Almancıların, Avrupa’ya çalışmak için giden ilk nesli dönmek üzere gitmiş. Onun için bütün yatırımlarını Türkiye’ye yapmış. İkinci, üçüncü nesil artık, dönmemek üzere Avrupa’ya yerleşmiş, yatırımlarını oraya yapıyor.
Bu akılcı bir davranıştır. Buradan hareketle dünya - ahiret meselesine bir gönderme yapalım:
Ahirete döneceğimiz yüzde yüz, yüzde yüz bin iken, acaba yatırımlarımızı dünyaya yapmamız akılcı bir davranış mı?
Aslında ahirete yatırım, elindekini bütün bütün elinden çıkarmak değil. Sadece ihsan edilen nimetleri, değerleri, Allah hesabına, meşrû dairede kullanmak ve dünyanın ahiretin tarlası olduğunu düşünerek çalışmaktır.
Britanya İslâm Derneği Kurucu Başkanı Prof. Dr. Kemal Helbawy, Ekonomik ve Sosyal Araştırmalar Merkezi’nin (ESAM) Ankara Ticaret Odası Konferans Salonu’nda düzenlediği ‘’İslâmın Batı’ya Vaadettikleri ve Batı’nın İslâm Algısı’’ konulu konferansta Batı’da yaklaşık 40 milyon Müslüman’ın yaşadığını ve İslâm’ın Batının gerçeği olduğunu söyledi. İngiltere’de 2 milyona yakın Müslüman bulunduğunu belirten Helbawy, Müslümanların 60 yıl boyunca İngiltere’de farklı alanlarda faaliyetlerde bulunduklarını kaydetti. Helbawy, Müslümanların aslında Batı toplumunun tam da içine giremediklerini, yayılamadıklarını ifade etti.

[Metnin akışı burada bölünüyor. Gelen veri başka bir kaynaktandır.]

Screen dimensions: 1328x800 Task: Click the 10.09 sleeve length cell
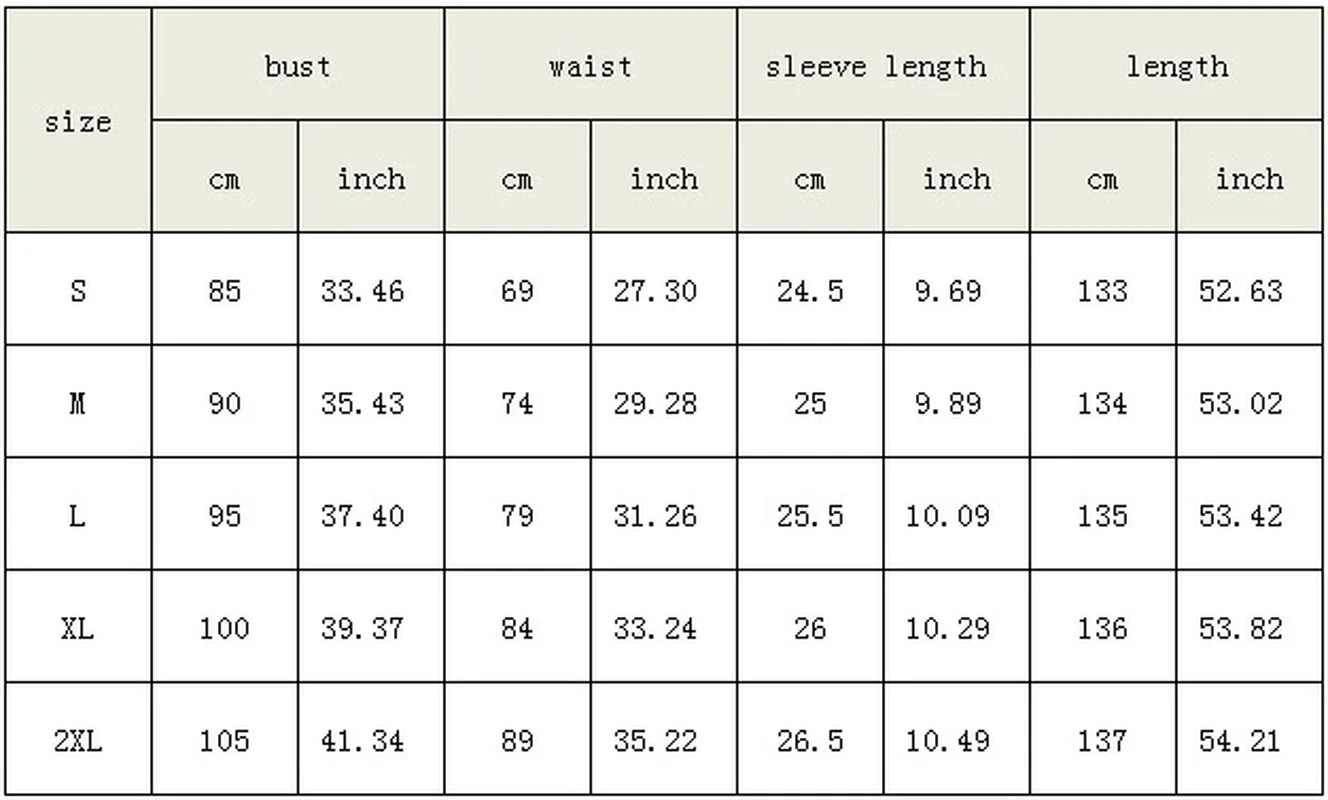coord(948,516)
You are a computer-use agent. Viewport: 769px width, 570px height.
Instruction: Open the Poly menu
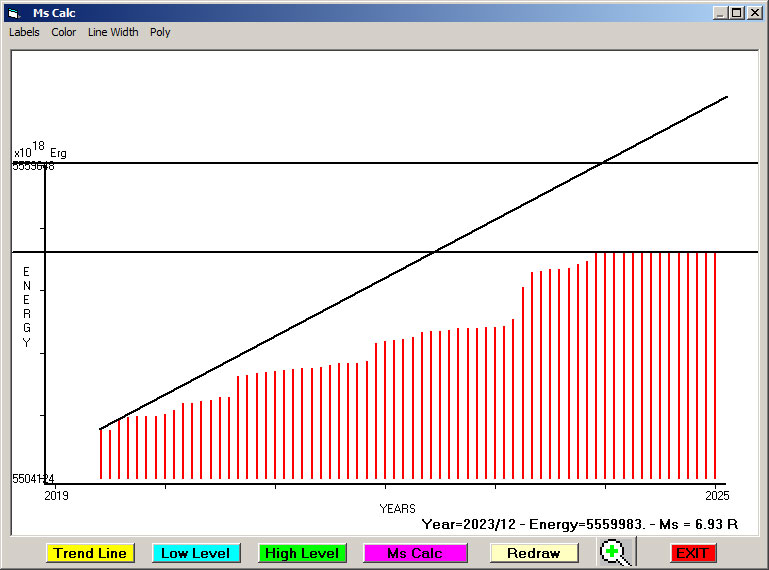(160, 32)
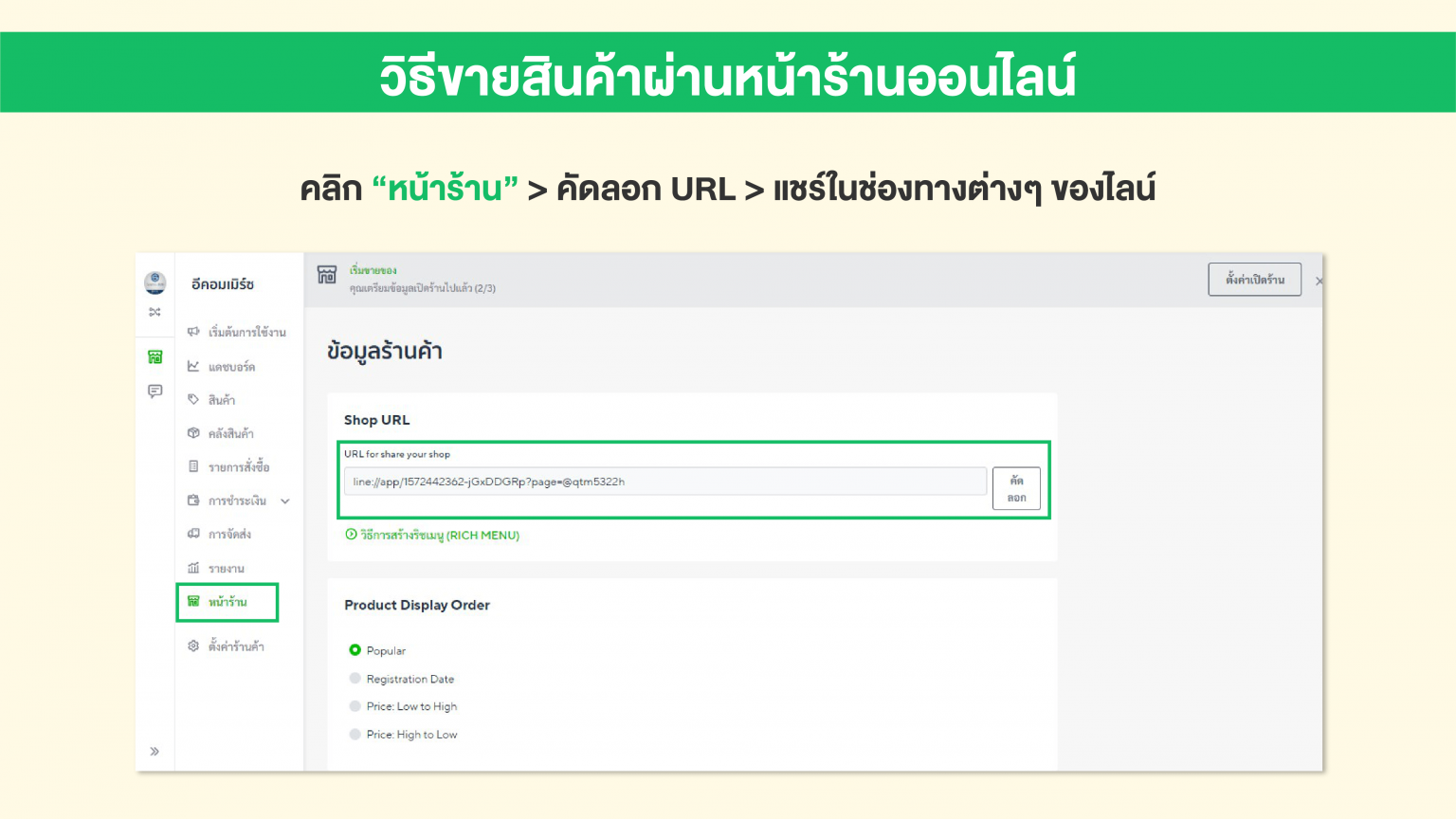The image size is (1456, 819).
Task: Open the chat bubble icon in left rail
Action: point(155,391)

Müslümanlar için ‘’şeriat yasalarının uygulanması gerektiğini’’ söyleyen Anglikan Kilisesi Başpiskoposu Rowan Williams’ın İngiltere’de çok eleştirildiğini hatırlatan Helbawy, ancak ‘’Şeytan’ın Ayetleri’’ kitabının yazarı Salman Rüşdi’nin özel koruma altında olduğunu ve pek çok programa katılmasının sağlandığını belirtti. Helbawy, Rüşdi’nin ifade özgürlüğü adına pek çok yerde konuşturulduğunu, ancak Williams’ın söylediklerine ifade özgürlüğü olarak bakılmadığını söyleyerek, ‘’buna çifte standart denir’’ dedi.
Amerika’yı da eleştiren Helbawy, Amerika’nın petrol kaynakları bulunan ve stratejik öneme sahip her yeri elde etmeye çalıştığını iddia etti. Helbawy, ‘’Şu an askerî üslere bakın. Hemen her Müslüman ülke Amerika ile ilişkilerini iyi tutmak istiyorsa bir üsse izin vermeli’’ diye konuştu. Guantanamo’da ve Ebu Garib cezaevinde yaşananlara da değinen Helbawy, ‘’Ben Firavun tarihini de okudum. Ama şu an Bush’un Guantanamo’da, Ebu Garib cezaevinde yaptıkları tarihte bile yaşanmamıştır’’ dedi.
Batıda çalışan Müslümanların temel problemlerinden birisi, daha doğrusu en az vakit ayırdıkları şey ise, ne yazık ki okumak! Kendilerince bunun birkaç meşrû sebebi var:
Öncelikle, zamanları az. Çalışıyorlar ve gerçekten yoruluyorlar. Her zaman istedikleri kitapları bulamıyorlar. Kitap bulsalar, vakit bulmaları zor.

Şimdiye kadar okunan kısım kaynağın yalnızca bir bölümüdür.